- Born: December 1971 (age 54–55)
- Education: Christ Church, Oxford
- Occupation: Journalist
- Writing career
- Genre: Non-fiction
- Subject: History

= Owen Matthews =

British writer, historian and journalist

Owen Matthews (born December 1971) is a British writer, historian and journalist. His first book, Stalin's Children, was shortlisted for the 2008 Guardian First Book Award, the Orwell Prize for political writing, and France's Prix Médicis Etranger. His books have been translated into 28 languages. He is a former Moscow and Istanbul Bureau Chief for Newsweek.

== Biography ==
Owen Matthews was born in London in 1971. His father was Mervyn Matthews, a British expert on Soviet society. His mother Lyudmila Bibikova was born in Kharkov, Soviet Ukraine, and he speaks Russian as a native speaker. Matthews's maternal grandfather, Boris Bibikov, was a Communist Party supporter.

Matthews studied Modern History at Christ Church, Oxford.

==Collected media==
=== Journalism ===

During the Bosnian War, Matthews worked as a freelance foreign correspondent in Budapest, Sarajevo and Belgrade. From 1995 to 1997 he worked as a city and features reporter on The Moscow Times. In 1997 he joined Newsweek Magazine's Moscow Bureau as a correspondent, covering the Second Chechen War. In 2001 he moved to Turkey, reporting from Turkey, the Caucasus, Syria and Iran, and also covering the invasions of Afghanistan and then Iraq. From 2006 to 2012 he was Newsweek's Moscow Bureau Chief; and until 2019 was a Contributing Editor at the magazine. In 2014 he reported for Newsweek on the conflict in Eastern Ukraine. He is currently a contributing writer for The Spectator Magazine.

=== Books ===
====Non-fiction====
- Stalin's Children: Three Generations of Love and War (Bloomsbury, 2008), a memoir of three generations of Matthews' family in Russia, was named as a Book of the Year by The Sunday Times and Sunday Telegraph., shortlisted for The Guardian First Books Award, The Orwell Prize, and France's Prix Medicis Etranger. Stalin's Children was translated into 28 languages. (Russian translation: "Антисоветский роман", "Anti-Soviet Romance")
- Glorious Misadventures: Nikolai Rezanov and the Dream of Russian America (Bloomsbury 2013), a history of Imperial Russia's doomed attempt to colonise America, was shortlisted for the 2014 Pushkin House Prize for books on Russia.
- Thinking with the Blood, (Newsweek, 2014), a personal reportage based on a journey across war-torn Ukraine in the late summer of 2014, was published as an ebook.
- An Impeccable Spy: Richard Sorge, Stalin's Master Agent (Bloomsbury, 2019) It was chosen as a Book of the Year by The Economist magazine: "A tragic, heroic story, magnificently told with an understated rage."
- Overreach: The Inside Story of Putin's War on Ukraine (Mudlark/HarperCollins, 2022, revised paperback 2023) is a nonfiction historical and journalistic account of the origins of the 2022 Russian invasion of Ukraine and a history of the first year of the war, based on the author's reporting in Russia and Ukraine during the conflict. Overreach was shortlisted for the Parliamentary Books of the Year prize, the Pushkin House Book Prize 2023 and was also named one of The Daily Telegraph's Books of the Year.

====Fiction====
- Moscou Babylone (Les Escales, 2013), a novel based on Matthews' experiences in Moscow in the 1990s, has been published in French, German and Czech.
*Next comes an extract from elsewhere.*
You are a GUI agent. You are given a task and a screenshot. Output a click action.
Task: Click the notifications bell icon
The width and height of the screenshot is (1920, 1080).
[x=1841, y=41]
It was chosen as the 'coup de coeur etranger' (favourite foreign book) at the 2013 Nancy Literary Festival, Le Livre sur la Place.
- L'Ombre du Sabre (Les Escales, 2016) A novel inspired by the author's own experiences as a reporter in Chechnya in the 1990s and in Eastern Ukraine in 2014
- Black Sun (Doubleday, 2019) was chosen as a Book of the Year by The Economist; a Crime Book of the Month in The Sunday Times; and one of the Financial Times Best Thrillers of 2019.
- Red Traitor (Doubleday, 2021).
- White Fox (Doubleday, 2023).

===Television===
Matthews co-wrote the 2015 Russian television series Londongrad and played an episodic role in it. Matthews also played the US Ambassador to Moscow in the 2017 Russian television series The Optimists.

In 2016-18 Matthews appeared regularly as a guest on Russian political talk shows 60 Minut (Russia's top-rated talk show on Russia-1); NTV's Mesto Vstrechi and Russia-1's Evening with Vladimir Solovyov. He was known for outspoken criticism of the Kremlin and his clashes with senior Russian politicians, including Vladimir Zhirinovsky.